On January 18, 2022, Parsons announced his retirement from the NBA. He played a total of 440 games in the NBA and averaged 12.7 points, 4.5 rebounds and 2.7 assists per game.

==Career statistics==

===NBA===

====Regular season====

| Year | Team | GP | GS | MPG | FG% | 3P% | FT% | RPG | APG | SPG | BPG | PPG |
|---|---|---|---|---|---|---|---|---|---|---|---|---|
| 2011–12 | Houston | 63 | 57 | 28.6 | .452 | .337 | .551 | 4.7 | 2.1 | 1.2 | .5 | 9.5 |
| 2012–13 | Houston | 76 | 76 | 36.3 | .486 | .385 | .729 | 5.3 | 3.5 | 1.0 | .4 | 15.5 |
| 2013–14 | Houston | 74 | 74 | 37.6 | .472 | .370 | .742 | 5.5 | 4.0 | 1.2 | .4 | 16.6 |
| 2014–15 | Dallas | 66 | 66 | 33.1 | .462 | .380 | .720 | 4.9 | 2.4 | 1.0 | .3 | 15.7 |
| 2015–16 | Dallas | 61 | 51 | 29.5 | .492 | .416 | .684 | 4.7 | 2.8 | .8 | .3 | 13.7 |
| 2016–17 | Memphis | 34 | 34 | 19.9 | .338 | .269 | .814 | 2.5 | 1.6 | .6 | .1 | 6.2 |
| 2017–18 | Memphis | 36 | 8 | 19.2 | .462 | .421 | .630 | 2.5 | 1.9 | .5 | .3 | 7.9 |
| 2018–19 | Memphis | 25 | 3 | 19.8 | .374 | .309 | .880 | 2.8 | 1.7 | .8 | .2 | 7.5 |
| 2019–20 | Atlanta | 5 | 0 | 10.8 | .278 | .286 | — | 1.4 | .6 | .8 | .2 | 2.8 |
| Career |  | 440 | 369 | 30.1 | .462 | .373 | .713 | 4.5 | 2.7 | .9 | .3 | 12.7 |

====Playoffs====

| Year | Team | GP | GS | MPG | FG% | 3P% | FT% | RPG | APG | SPG | BPG | PPG |
|---|---|---|---|---|---|---|---|---|---|---|---|---|
| 2013 | Houston | 6 | 6 | 39.7 | .452 | .400 | .643 | 6.5 | 3.7 | .2 | .3 | 18.2 |
| 2014 | Houston | 6 | 6 | 41.7 | .438 | .361 | .733 | 6.8 | 2.3 | .7 | .3 | 19.3 |
| 2015 | Dallas | 1 | 1 | 37.0 | .333 | .000 | — | 6.0 | 2.0 | .0 | .0 | 10.0 |
| Career |  | 13 | 13 | 40.4 | .437 | .363 | .690 | 6.6 | 2.9 | .4 | .3 | 18.1 |

===College===

| Year | Team | GP | GS | MPG | FG% | 3P% | FT% | RPG | APG | SPG | BPG | PPG |
|---|---|---|---|---|---|---|---|---|---|---|---|---|
| 2007–08 | Florida | 36 | 0 | 20.7 | .472 | .324 | .627 | 4.0 | 1.4 | .5 | .2 | 8.1 |
| 2008–09 | Florida | 36 | 28 | 26.0 | .460 | .301 | .557 | 5.7 | 1.8 | 1.1 | .4 | 9.2 |
| 2009–10 | Florida | 34 | 18 | 31.0 | .493 | .358 | .662 | 6.9 | 2.6 | 1.1 | .1 | 12.4 |
| 2010–11 | Florida | 36 | 35 | 34.1 | .480 | .368 | .557 | 7.8 | 3.8 | .9 | .4 | 11.3 |
| Career |  | 142 | 81 | 27.9 | .477 | .337 | .611 | 6.0 | 2.4 | .9 | .3 | 10.2 |

==Other endeavors==
In December 2013, Parsons appeared in print and video advertisements for Iconix Brand Group line Buffalo David Bitton with model Ashley Sky for the Spring 2014 line.

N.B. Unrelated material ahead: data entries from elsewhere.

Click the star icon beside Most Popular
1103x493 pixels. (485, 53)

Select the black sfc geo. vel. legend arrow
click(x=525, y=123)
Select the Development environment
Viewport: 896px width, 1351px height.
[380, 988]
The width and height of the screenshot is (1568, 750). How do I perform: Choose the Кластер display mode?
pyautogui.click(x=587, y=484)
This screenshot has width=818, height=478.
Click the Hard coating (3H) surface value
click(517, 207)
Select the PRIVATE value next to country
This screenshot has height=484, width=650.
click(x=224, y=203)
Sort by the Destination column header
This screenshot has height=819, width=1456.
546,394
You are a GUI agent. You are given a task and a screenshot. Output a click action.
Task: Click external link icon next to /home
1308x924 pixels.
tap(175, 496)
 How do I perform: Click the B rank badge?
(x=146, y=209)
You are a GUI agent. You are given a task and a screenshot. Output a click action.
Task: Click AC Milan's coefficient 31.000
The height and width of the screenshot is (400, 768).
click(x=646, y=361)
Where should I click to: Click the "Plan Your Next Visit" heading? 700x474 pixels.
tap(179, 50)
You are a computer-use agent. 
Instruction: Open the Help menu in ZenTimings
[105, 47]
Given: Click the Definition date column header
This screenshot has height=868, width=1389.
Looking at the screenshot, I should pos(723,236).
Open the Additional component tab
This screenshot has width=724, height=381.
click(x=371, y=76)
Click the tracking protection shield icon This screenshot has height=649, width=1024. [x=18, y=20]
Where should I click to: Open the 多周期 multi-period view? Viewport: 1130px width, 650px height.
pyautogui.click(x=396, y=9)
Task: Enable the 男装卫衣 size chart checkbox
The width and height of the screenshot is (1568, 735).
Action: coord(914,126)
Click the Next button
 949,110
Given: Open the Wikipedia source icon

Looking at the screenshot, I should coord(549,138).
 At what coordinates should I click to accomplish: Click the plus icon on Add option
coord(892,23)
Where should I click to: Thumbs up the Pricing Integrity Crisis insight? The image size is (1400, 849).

In 2014, Parsons signed a sponsorship deal with Chinese shoe company Anta. The five-year deal was reportedly worth $1 million per year. Parsons also signed sponsorship deals with the Chinese telecommunications company ZTE and the California-based apparel manufacturer Stance. He is currently the co-host of the FanDuel online show Run it Back with Michelle Beadle and Lou Williams.

==Personal life==
On January 15, 2020, Parsons was in a car accident in which his vehicle was hit by a drunk driver. Parsons's injuries included a traumatic brain injury, a disc herniation, and a torn labrum.

In November 2020, Parsons announced that he had become engaged to Haylee Harrison. In November 2021, TMZ.com reported that Parsons and Harrison had a child together. Also in November 2021, Parsons indicated that he was still recovering from the injuries he incurred in his January 2020 car accident. Parsons later received a substantial settlement from a lawsuit arising out of the accident.